Pixel coordinate grounding data:
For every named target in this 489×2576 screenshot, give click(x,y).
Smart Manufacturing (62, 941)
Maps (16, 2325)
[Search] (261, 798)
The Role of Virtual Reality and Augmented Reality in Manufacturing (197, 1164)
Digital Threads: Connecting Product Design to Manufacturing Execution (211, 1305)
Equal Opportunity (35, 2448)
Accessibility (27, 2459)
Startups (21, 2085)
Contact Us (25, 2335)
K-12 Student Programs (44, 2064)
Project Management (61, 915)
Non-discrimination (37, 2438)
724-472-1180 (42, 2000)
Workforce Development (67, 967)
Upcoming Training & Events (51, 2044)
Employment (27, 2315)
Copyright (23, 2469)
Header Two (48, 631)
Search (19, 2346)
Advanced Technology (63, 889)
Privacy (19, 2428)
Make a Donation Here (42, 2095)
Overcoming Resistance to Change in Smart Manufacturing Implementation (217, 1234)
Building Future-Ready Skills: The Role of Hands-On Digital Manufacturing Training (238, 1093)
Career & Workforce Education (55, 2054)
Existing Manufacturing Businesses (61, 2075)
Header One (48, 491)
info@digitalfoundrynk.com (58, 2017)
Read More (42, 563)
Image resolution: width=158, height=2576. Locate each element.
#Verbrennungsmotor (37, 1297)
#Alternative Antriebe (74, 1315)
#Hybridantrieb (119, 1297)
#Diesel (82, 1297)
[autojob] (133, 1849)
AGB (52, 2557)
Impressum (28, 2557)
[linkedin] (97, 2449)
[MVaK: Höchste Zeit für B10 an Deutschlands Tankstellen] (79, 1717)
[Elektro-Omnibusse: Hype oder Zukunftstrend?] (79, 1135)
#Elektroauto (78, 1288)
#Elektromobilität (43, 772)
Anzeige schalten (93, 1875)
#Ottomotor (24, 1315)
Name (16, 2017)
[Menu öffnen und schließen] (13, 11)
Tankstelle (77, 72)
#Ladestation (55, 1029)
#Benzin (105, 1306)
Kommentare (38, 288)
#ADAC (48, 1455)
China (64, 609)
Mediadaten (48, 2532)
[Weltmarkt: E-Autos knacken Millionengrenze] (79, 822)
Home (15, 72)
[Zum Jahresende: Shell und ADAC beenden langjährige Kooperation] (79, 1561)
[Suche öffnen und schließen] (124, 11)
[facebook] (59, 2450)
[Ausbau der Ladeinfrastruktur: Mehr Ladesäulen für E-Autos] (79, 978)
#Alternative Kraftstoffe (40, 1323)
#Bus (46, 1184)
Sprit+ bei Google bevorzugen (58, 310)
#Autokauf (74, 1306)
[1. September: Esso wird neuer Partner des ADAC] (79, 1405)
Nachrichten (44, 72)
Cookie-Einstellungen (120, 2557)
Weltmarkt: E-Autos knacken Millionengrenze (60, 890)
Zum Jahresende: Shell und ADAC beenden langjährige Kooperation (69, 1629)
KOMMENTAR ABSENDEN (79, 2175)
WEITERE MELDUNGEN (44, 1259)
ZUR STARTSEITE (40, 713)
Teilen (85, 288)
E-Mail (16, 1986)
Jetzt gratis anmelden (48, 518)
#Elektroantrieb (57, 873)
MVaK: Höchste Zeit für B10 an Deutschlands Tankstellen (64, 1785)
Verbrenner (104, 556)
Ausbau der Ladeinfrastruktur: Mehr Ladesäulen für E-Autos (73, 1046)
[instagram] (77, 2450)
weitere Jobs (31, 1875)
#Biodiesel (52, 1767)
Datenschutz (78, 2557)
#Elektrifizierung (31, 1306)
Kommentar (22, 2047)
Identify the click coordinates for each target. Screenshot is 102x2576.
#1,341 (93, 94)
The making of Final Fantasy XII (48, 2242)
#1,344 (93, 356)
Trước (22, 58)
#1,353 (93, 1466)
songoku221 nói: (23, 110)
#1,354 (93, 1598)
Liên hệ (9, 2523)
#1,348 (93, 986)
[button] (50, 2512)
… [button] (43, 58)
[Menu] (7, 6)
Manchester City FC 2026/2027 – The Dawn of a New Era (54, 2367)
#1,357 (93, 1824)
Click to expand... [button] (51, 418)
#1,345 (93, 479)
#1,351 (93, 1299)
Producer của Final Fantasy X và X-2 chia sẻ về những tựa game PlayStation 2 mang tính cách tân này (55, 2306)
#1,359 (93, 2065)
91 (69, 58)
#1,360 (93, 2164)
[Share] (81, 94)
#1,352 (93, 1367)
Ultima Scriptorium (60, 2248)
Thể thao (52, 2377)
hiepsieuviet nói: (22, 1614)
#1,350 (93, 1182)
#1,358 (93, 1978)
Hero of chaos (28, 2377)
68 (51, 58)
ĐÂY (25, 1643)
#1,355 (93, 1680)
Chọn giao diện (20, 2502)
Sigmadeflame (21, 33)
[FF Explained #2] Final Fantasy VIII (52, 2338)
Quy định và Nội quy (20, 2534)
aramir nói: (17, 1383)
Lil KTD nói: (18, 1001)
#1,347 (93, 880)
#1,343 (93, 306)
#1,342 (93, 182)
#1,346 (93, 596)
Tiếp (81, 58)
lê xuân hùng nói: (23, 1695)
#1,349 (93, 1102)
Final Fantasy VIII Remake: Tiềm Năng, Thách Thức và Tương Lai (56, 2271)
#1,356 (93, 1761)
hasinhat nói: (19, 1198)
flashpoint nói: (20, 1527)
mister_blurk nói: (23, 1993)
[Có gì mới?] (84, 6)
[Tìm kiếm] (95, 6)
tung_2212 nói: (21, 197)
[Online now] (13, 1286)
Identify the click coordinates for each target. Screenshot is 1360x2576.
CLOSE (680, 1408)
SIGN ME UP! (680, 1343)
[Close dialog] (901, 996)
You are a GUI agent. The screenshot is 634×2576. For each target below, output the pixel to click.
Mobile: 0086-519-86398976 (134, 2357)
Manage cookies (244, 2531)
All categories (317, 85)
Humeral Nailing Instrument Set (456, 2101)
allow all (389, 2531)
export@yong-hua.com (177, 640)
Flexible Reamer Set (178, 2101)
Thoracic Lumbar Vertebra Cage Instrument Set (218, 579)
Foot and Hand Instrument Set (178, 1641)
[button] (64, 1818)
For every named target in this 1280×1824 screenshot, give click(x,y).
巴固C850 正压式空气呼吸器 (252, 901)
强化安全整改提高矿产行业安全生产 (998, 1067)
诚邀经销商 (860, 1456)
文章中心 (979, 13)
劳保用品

WORK TO COMPLETE: Only the lines above starting at the one containing "Kommentar (22, 2047)" and ending at the one containing "#1,348 (93, 986)", both included, are to be returned, exactly as they read.

RESPONSE BOX:
Kommentar (22, 2047)
Identify the click coordinates for each target. Screenshot is 102x2576.
#1,341 (93, 94)
The making of Final Fantasy XII (48, 2242)
#1,344 (93, 356)
Trước (22, 58)
#1,353 (93, 1466)
songoku221 nói: (23, 110)
#1,354 (93, 1598)
Liên hệ (9, 2523)
#1,348 (93, 986)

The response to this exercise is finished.